On The Road to Kampala
A busy and long week starting with last Sunday. There were 4 more baptisms at our Bar Dege dependent branch on Sunday. That's 8 in two weeks and these are wonderfully committed new members. That unit will become an official branch a week from this coming Sunday.
Pam and I attended the Gulu Branch Sunday. There were 135 in attendance at Sacrament meeting and 20 of those were investigators. The meetings were as fine as one would find anywhere. Sacrament meeting was conducted perfectly and with great dignity. The Sunday School lesson and priesthood lesson were doctinally sound and powerful. Primary was a challenge as there are 50 little children attending and no teachers other than the Primary President. Pam assisted as best she could but you can only imagine the chaos. She will be working with the Primary President and Branch President to get an add'l teacher or two called.
I met Walter after church. He joined the Church in 1992...one of the very first converts to the Church in Uganda. Taught the priesthood lesson...very powerful testimony.
My auto driving is coming along. Haven't killed anyone yet but have come close. I continue to get into the car on the wrong side and sometimes turn onto a new street on the wrong side of the road...which is really no big deal because travel on the roads here is complete chaos. Not a soul honked at me as I went forwards, then backwards a few times to edge my way between two cars to eventually get into the correct lane.
Big break through on our first Saturday here. We are walking to lunch and come up to a half dozen cute little girls. We are high-fiving, laughing together and I teach them the Alabama Fight song...verse by verse. They are singing at the top of their voices and laughing all along. Then I taught them to say "Roll Tide". They screamed at the top of their lungs. It was a glorious day!
We left Monday for Kampala (6 hour drive) with the Woods who are leaving Thur nite for the states, having completed their mission. Below you will find some pics of the road trip...both to and fro.
While in Kampala we met with Stake President Jimmy Carter Okot...the first stake president in Uganda. It appears another one or two stakes may be created before too long and that number of stakes and members makes the Kampala area large enough to staff a temple. Wouldn't that be great.
As it is, Johannesburg Temple is 2000 miles away.
Had an oil and filter change while in Kampala...$52
A miracle yesterday as we were shopping for groceries in Kampala to bring back home to Gulu. I dropped Pam off at the grocery store, parked the car, paid a security guard to watch it as we already had a ton of groceries in it from a prior stop to the store. I wondered around the strip mall for about 20 minutes, came back to the grocery store and noticed that when Pam pulled some items out of the car to return to the store, she also removed our laptop bag which also contained my ipad. There it was sitting on the curb of the parking lot where anyone could have picked it up. It was as if it was entirely invisible to anyone but me. So fortunate!
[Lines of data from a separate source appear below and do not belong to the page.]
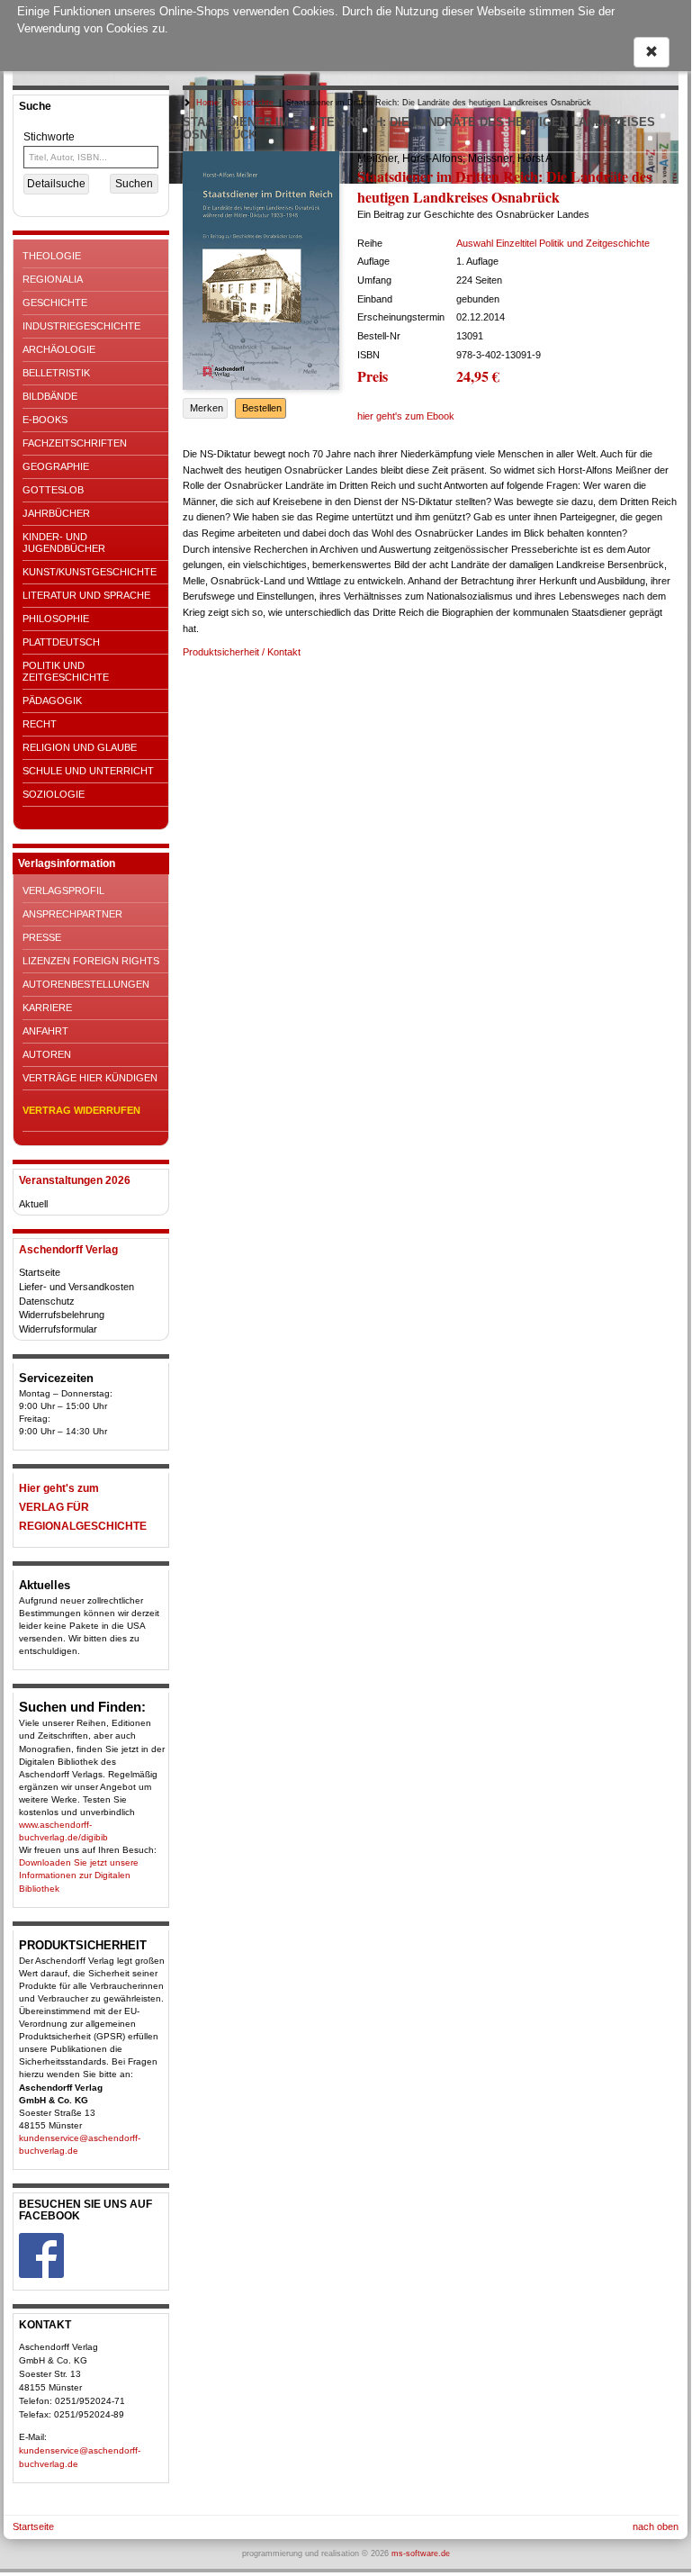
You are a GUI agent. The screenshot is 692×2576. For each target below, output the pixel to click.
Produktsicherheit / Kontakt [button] (242, 651)
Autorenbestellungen (85, 984)
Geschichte (54, 302)
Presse (41, 937)
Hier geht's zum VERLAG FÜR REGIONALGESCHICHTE (83, 1507)
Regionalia (52, 279)
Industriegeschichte (81, 326)
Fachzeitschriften (74, 443)
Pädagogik (52, 700)
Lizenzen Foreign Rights (90, 960)
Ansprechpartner (72, 913)
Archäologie (58, 349)
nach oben (656, 2526)
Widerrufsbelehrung (61, 1314)
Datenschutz (47, 1301)
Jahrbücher (56, 513)
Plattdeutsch (61, 642)
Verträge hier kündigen (89, 1077)
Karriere (47, 1007)
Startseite (39, 1272)
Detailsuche (56, 183)
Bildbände (49, 396)
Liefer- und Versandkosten (76, 1286)
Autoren (46, 1054)
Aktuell (33, 1203)
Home (207, 102)
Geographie (55, 466)
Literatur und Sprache (86, 595)
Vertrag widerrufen (81, 1110)
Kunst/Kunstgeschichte (89, 571)
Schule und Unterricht (88, 770)
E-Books (44, 419)
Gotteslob (53, 489)
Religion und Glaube (79, 747)
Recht (39, 724)
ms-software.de (420, 2553)
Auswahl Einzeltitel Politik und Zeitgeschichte (553, 243)
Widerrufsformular (58, 1329)
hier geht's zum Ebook (405, 416)
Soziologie (53, 794)
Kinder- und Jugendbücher (63, 542)
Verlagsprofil (63, 890)
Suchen (134, 183)
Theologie (51, 255)
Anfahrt (45, 1031)
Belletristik (56, 372)
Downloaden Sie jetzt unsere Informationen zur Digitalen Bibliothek (79, 1875)
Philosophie (55, 618)
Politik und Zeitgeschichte (65, 671)
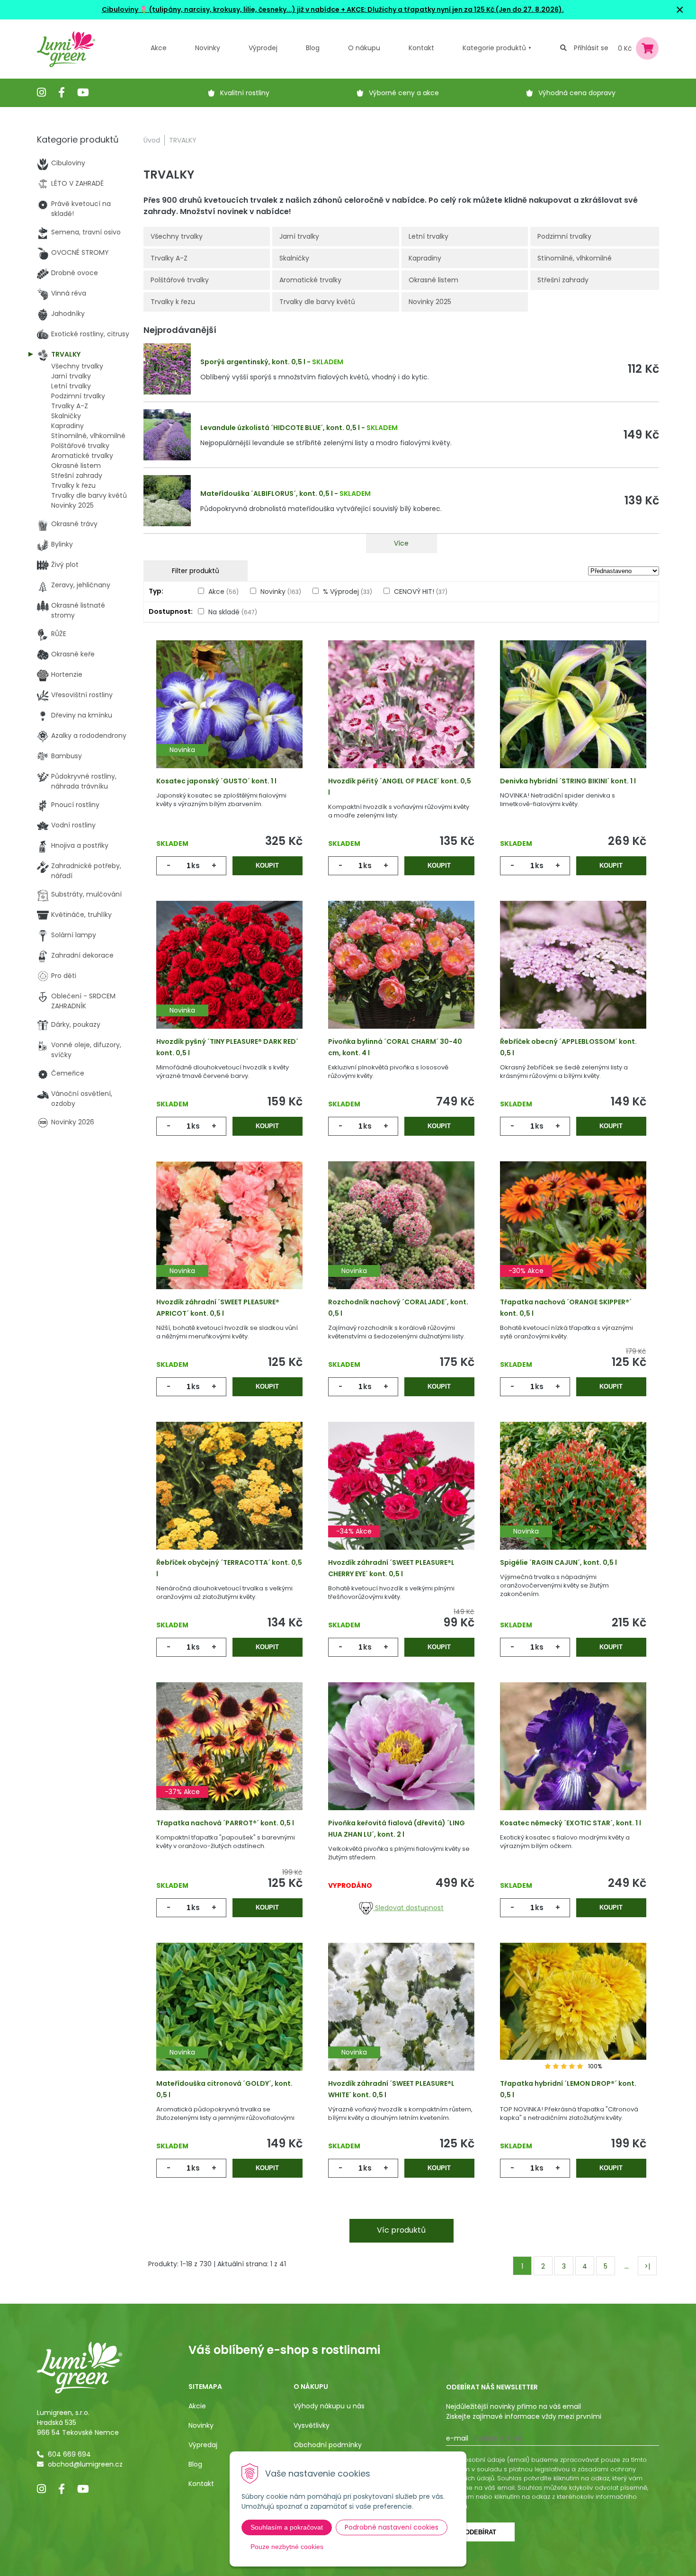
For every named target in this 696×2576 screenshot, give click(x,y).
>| (647, 2266)
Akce (159, 48)
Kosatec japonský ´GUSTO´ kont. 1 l (216, 781)
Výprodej (263, 48)
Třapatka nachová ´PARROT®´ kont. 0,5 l (225, 1823)
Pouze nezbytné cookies (286, 2546)
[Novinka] (229, 719)
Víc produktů (401, 2230)
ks (195, 866)
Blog (195, 2464)
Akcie (197, 2406)
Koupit (267, 865)
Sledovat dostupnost (408, 1907)
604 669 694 (69, 2454)
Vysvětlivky (312, 2425)
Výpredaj (202, 2445)
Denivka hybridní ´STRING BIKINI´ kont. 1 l (568, 781)
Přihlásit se (591, 48)
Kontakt (201, 2483)
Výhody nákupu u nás (329, 2406)
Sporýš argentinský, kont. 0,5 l (252, 362)
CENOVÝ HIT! (420, 591)
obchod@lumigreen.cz (85, 2464)
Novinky (207, 48)
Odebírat (480, 2532)
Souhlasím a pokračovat (286, 2527)
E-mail (457, 2438)
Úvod (151, 140)
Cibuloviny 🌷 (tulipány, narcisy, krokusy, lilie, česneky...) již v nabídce (220, 9)
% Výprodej (347, 591)
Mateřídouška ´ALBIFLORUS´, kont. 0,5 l (266, 493)
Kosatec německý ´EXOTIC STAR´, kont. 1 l (570, 1823)
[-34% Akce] (401, 1500)
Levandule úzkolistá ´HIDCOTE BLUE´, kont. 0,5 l (280, 427)
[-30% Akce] (573, 1240)
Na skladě (232, 612)
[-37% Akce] (229, 1761)
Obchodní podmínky (328, 2445)
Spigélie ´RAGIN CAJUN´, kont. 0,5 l (558, 1562)
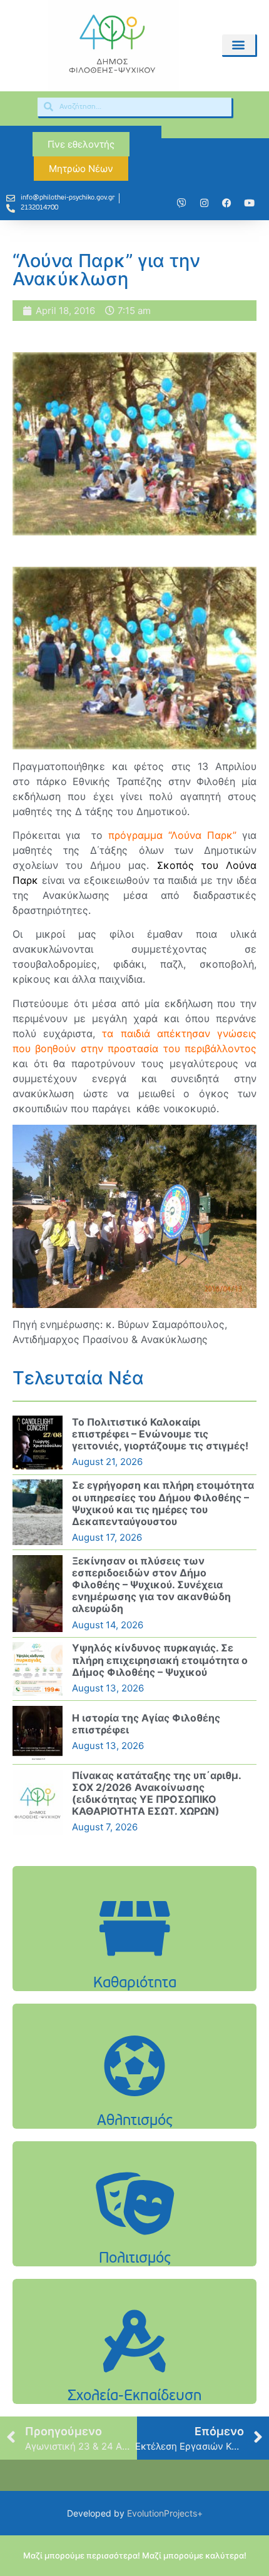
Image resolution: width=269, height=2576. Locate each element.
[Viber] (181, 203)
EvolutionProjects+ (165, 2513)
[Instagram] (204, 203)
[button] (238, 44)
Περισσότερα (134, 1960)
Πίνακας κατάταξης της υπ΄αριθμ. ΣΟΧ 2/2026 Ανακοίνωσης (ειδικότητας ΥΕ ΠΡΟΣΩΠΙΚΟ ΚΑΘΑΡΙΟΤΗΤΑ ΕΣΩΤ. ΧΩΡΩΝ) (156, 1793)
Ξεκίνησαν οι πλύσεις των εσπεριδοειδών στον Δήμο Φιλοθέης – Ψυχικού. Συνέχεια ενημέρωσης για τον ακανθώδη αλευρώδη (151, 1584)
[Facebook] (226, 203)
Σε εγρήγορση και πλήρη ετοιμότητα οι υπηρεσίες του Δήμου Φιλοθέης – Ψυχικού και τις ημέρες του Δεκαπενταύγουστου (163, 1503)
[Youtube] (249, 203)
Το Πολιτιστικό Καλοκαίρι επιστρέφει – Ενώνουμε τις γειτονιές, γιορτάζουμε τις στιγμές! (160, 1434)
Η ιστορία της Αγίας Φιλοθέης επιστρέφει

Pam was in another grocery later that day. As she was leaving a fellow asked for receipt to verify she had paid for her items. Pam, thinking he said, would you like to have a drink of alcohol (because he's standing next to a free taste table/display, says "no thank you." He explained he had to see her receipt. When she finally understood what he was asking, she apologized and said she thought he was offering her a sip of liquor. He then explained.."Oh no, I see your tag on your blouse (our missionary tag for The Church of Jesus Christ of Latter-Day Saints). I know you do not drink. I would never offer you people alcohol. Just goes to show that the Church is getting well established here in many ways and people are beginning to understand what we stand for. After 40 years in the Church I still have friends offering me coffee and tea, knowing I don't drink it.
This morning, Fri, Pam and I were walking the neighborhood. We stopped to talk to some local residents who were hoeing their lawns in preparation for okra and g-nuts (peanuts)...g-nuts cause the grow in the g round, if you get it. We have young men preparing to serve missions and need money for clothes, passports, immu, etc. One neighbor agreed to let me have one of our young men to help him till and weed and plant seeds for which I will pay the prospective missionary. We don't give money to these young men but have them earn what they can. Part of changing the culture of our members and teaching them industry, independence and thrift.